• [EXERCISE SET]
1. According to the text on domestic workers, what share of total employment worldwide do domestic workers make up?
2. Go on with the text about domestic workers, starting right after its last sentence.

Domestic Workers

Domestic worker Anna Nkobele at work in Johannesburg

Domestic workers and COVID-19

Essential but Vulnerable Workers 

The almost 76 million domestic workers around the world represent 2.3 per cent of total employment worldwide (WIEGO and ILO 2022). They provide essential services that keep households working, yet most work in vulnerable situations.

Domestic workers provide a range of services in private homes: they sweep and clean; wash clothes and dishes; shop and cook; care for children, the elderly, and the disabled; they provide gardening, driving, and security services. See also WIEGO’s Typology of Domestic Workers.

Many factors lead women to enter domestic work. Women from poor households or disadvantaged communities often have few employment opportunities, and may face discrimination based on gender, caste or class, race or ethnicity. Cleaning, cooking, and caring for children and the elderly is almost universally regarded as women’s work, so men rarely compete in this job market.

Demand for domestic services is growing worldwide due to the increases in women working outside the home, the aging of populations and the increasing need for long term care and the loss of extended family support.

Domestic Workers in Santo Domingo, Nov, 2019.
Domestic Workers in Santo Domingo, Dominican Republic, Nov, 2019. Credit: Sofia Trevino.

• [DATA EXTRACT]

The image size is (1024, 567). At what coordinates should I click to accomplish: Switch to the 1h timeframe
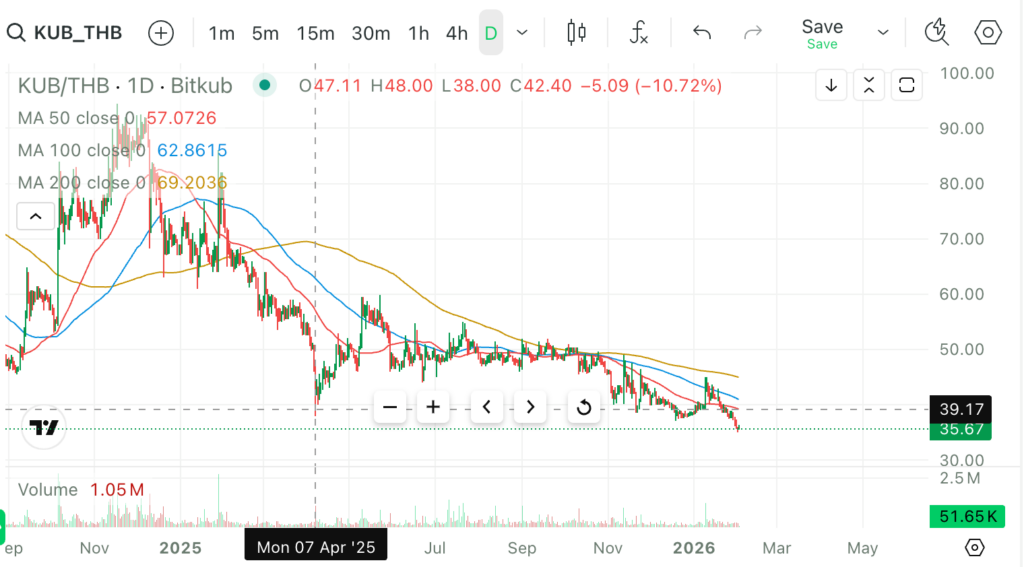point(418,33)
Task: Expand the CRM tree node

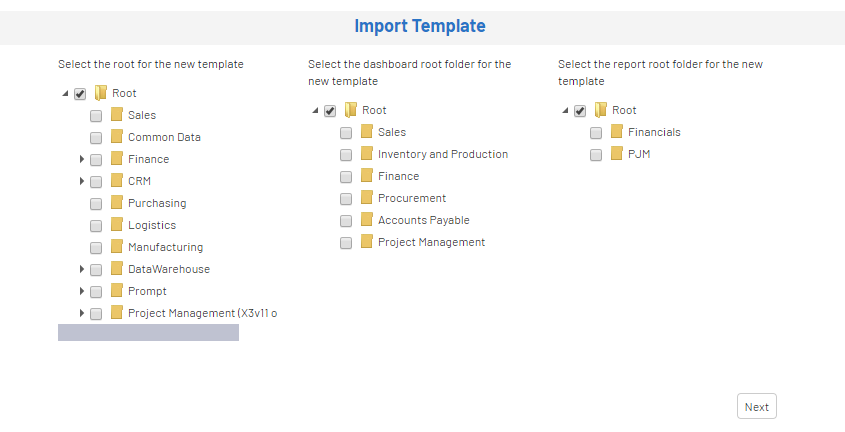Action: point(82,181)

• [RESULTS OF THE TASKS]
1. 2.3 percent

2.
Statistical Snapshot

Data in this section are also reported in ILO, 2021, Making Decent Work a Reality for Domestic Workers and Domestic Workers in the World: A Statistical Profile (WIEGO Statistical Brief no.32).

Domestic workers are identified in a specific category or categories in labor force surveys. However, in practice, those who work for multiple households or as child care or personal care workers or are hired by or through service agencies are often not captured as domestic workers. At the 20th International Conference of Labour Statistics in 2018, the following statistical definition of domestic workers was adopted: “workers of any sex employed for pay or profit, including in-kind payment, who perform work in or for a household or households to provide services mainly for consumption by the household. The work may be performed within the household premises or in other locations.” (ILO 2018b, para. 104.) This definition is an important step in improving the measurement of domestic workers.

The ILO (2021) estimates there are 75.6 million domestic workers aged 15 years and above globally and 76 per cent are women. Some live on the premises of their employer – 29 per cent of women domestic workers and 23 per cent of men. Most domestic workers are hired directly through a household, while a little over one-quarter are hired indirectly through or by a service agency. Others work part time and many have multiple employers.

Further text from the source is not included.